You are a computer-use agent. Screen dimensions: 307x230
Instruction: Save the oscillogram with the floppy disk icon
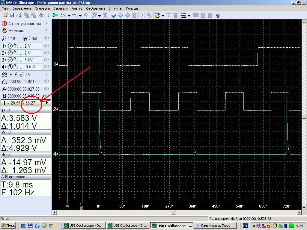tap(12, 15)
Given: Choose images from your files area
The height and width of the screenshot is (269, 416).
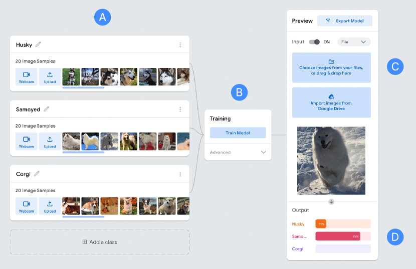Looking at the screenshot, I should [331, 68].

*Work request*
I need the lines from the line containing "The height and" through the final line of the listing duplicated exactly, both ends included, with no pictures and nothing else.

*Exercise result*
The height and width of the screenshot is (269, 416).
Looking at the screenshot, I should [331, 68].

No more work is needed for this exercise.